A third lane opens from the Fairgrounds access road to the eastbound on-ramp for Interstate 129 & U.S. 20. U.S. 75 accompanies the freeway east across the Sergeant Floyd Memorial Bridge into Sioux City, Iowa. Photo taken 06/17/15.
U.S. 20 & 75 overlap east for 7.3 miles along the Sioux City belt route to the east end of U.S. 20 Business. U.S. 77 ends 3.7 miles to the north at Interstate 29 and Wesley Parkway outside Downtown Sioux City, Iowa. Photo taken 06/17/15.
Historical Perspective from U.S. 75 & 77 north
This guide sign was replaced later in 2007 to reflect the overlap of U.S. 75 north on I-129 & U.S. 20 east. Photo taken 04/20/07.

### Instructions:
1/ Could you rewrite everything in the Sioux City highway text from "Historical Perspective from" down to "Photo taken 04/20/07.", putting "overhead sign" in place of "guide sign"?
2/ Can you pick up the Sioux City highway text after its last sentence and carry it on?

### Supplied entries:
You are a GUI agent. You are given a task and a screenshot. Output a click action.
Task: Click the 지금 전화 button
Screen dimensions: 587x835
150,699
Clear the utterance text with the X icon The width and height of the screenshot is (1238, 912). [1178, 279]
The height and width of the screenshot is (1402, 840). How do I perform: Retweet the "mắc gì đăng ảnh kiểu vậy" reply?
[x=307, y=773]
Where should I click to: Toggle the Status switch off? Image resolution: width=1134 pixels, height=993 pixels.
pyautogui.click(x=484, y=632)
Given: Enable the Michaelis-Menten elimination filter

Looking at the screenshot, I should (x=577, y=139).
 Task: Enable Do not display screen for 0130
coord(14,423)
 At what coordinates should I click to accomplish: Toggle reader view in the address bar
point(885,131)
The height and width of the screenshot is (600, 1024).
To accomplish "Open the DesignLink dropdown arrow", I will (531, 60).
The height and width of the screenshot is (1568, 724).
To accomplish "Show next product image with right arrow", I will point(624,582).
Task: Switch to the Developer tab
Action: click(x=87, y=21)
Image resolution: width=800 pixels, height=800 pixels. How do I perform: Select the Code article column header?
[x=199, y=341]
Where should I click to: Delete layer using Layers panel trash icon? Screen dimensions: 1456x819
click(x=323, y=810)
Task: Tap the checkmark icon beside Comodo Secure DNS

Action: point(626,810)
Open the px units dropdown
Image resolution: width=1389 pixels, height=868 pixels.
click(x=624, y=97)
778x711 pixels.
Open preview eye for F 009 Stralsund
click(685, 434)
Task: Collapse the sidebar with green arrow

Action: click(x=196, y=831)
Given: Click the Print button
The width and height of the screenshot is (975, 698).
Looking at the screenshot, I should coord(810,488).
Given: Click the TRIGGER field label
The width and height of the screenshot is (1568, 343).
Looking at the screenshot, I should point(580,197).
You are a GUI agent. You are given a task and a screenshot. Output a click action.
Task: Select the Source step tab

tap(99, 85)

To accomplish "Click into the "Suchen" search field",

### Answers for the exercise:
1/
Historical Perspective from U.S. 75 & 77 north
This overhead sign was replaced later in 2007 to reflect the overlap of U.S. 75 north on I-129 & U.S. 20 east. Photo taken 04/20/07.

2/
A reflectorized overhead replaced the sign for Interstate 129 & U.S. 20 east to also include U.S. 75 north. The section of U.S. 75 south from Sioux City in Iowa was decommissioned in 1984. Photo taken 04/20/07.
Perspective from U.S. 20 east
U.S. 20 upgrades to a freeway east of the intersection with Elgin Avenue. The full cloverleaf interchange (Exits 1A/B) with U.S. 77 and U.S. 75 south lies one mile ahead. Photo taken 06/17/15.
U.S. 75 & 77 overlap 16 miles south from Interstate 129 & U.S. 20 to Winnebago. The two travel rural routes south to Decatur and Oakland respectively. Photo taken 06/17/15.
Interstate 129 begins as motorists along U.S. 20 east reach the southbound off-ramp (Exit 1A) for U.S. 75 & 77. Fairgrounds references the site surrounding the former Atokad Park just to the southeast. Photo taken 06/17/15.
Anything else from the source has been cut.